Some meta-advice -- the Milepost (big fat travel guidebook; issued annually, with the 2023 edition expected to go on sale next month) is very helpful for planning your trip, and helping you rough out your options.
The Milepost used to have simplified charts showing your ferry options for the main Inside Passage routes. That feature is long gone, the Milepost points you to the ferryalaska.com website, which as US41 and Rothman point out is rather user-unfriendly.
Google Maps doesn't show the Bellingham - Whittier ferry.
Because that ferry route runs only once every two weeks in the summer.
That caused some consternation, when some of us were planning an Alaska roadmeet (a smaller version ultimately happened).
A simplified version of the lodging situation (including along the Alaska Highway in Canada): four-walls-and-a-roof lodgings tend to be scarce and expensive, while B&Bs and campgrounds are plentiful and cheap (about the only non-pricey things in Alaska).
For both the Dalton and Dempster routes to the Arctic Ocean, two mounted fuil-size spares are strongly recommended, and both your spares and regular tires should be light-truck rated. Too many stories of flats for regular passenger vehicle tires. I followed that advice on round trips on both the Dalton and Dempster, never needed my spares.
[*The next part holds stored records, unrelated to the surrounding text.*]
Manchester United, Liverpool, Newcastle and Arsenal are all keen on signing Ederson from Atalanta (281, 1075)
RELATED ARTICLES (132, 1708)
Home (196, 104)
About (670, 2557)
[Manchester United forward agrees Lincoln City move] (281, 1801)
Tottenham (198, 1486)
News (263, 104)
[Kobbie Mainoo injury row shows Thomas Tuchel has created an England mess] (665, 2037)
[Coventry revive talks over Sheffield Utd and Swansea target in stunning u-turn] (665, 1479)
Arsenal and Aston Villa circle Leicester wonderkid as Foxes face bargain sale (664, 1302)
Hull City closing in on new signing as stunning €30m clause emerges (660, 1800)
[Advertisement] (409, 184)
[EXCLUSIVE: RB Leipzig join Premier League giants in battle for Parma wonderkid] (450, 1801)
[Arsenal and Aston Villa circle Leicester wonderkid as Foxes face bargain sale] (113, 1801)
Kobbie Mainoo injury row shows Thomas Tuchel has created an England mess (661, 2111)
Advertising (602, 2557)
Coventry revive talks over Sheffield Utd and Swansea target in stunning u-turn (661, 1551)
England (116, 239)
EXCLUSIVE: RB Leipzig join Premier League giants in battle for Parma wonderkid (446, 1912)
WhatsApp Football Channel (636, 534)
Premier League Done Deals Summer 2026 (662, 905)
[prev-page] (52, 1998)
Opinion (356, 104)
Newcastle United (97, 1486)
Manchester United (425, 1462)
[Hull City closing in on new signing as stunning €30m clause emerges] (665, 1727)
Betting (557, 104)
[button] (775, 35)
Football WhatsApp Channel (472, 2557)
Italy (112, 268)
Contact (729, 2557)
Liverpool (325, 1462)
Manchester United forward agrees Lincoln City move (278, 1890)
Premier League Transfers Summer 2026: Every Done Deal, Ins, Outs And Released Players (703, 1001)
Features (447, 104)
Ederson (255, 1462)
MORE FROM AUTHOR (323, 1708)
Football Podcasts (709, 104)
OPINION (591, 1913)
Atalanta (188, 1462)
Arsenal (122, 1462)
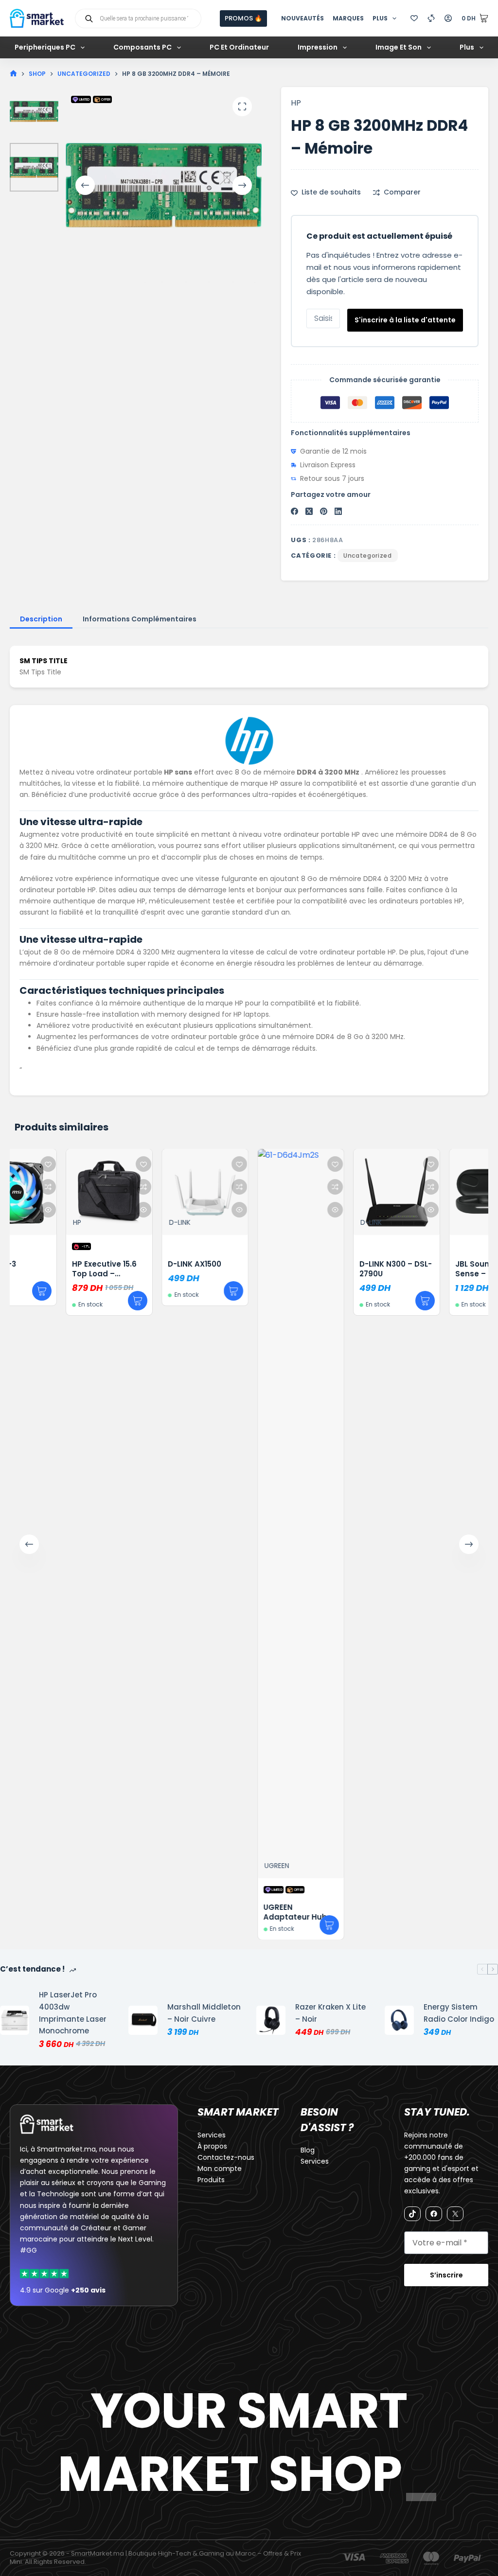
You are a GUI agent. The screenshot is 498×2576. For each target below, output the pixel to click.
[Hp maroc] (249, 741)
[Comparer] (431, 18)
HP (296, 102)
The beach trip to the Arctic is more expensive in Prudhoe Bay than Tuktoyaktuk, but for some reason the water is less chilly at Prudhoe Bay, tolerable for a quick dip. Nobody went into the water in Tuk, with the sub-freezing wind chills the late summer day I was there.
As for the ferry out to Unalaska, when I went out there in 2007 (flying out, catching the ferry back to Chignik), I estimated the extra cost of taking my vehicle round trip on the ferry would've been about $2000. Not worth it. Better to make the trip sans vehicle.
For more info, aside from the Alaska roadmeet topic I mentioned above, I've posted on this forum and/or my Alaska Roads website lengthy trip reports for the Dalton Highway, the Dempster up to Inuvik, the new highway to Tuk I covered on a separate trip, and my visit to Unalaska/Dutch Harbor (got better weather than I expected).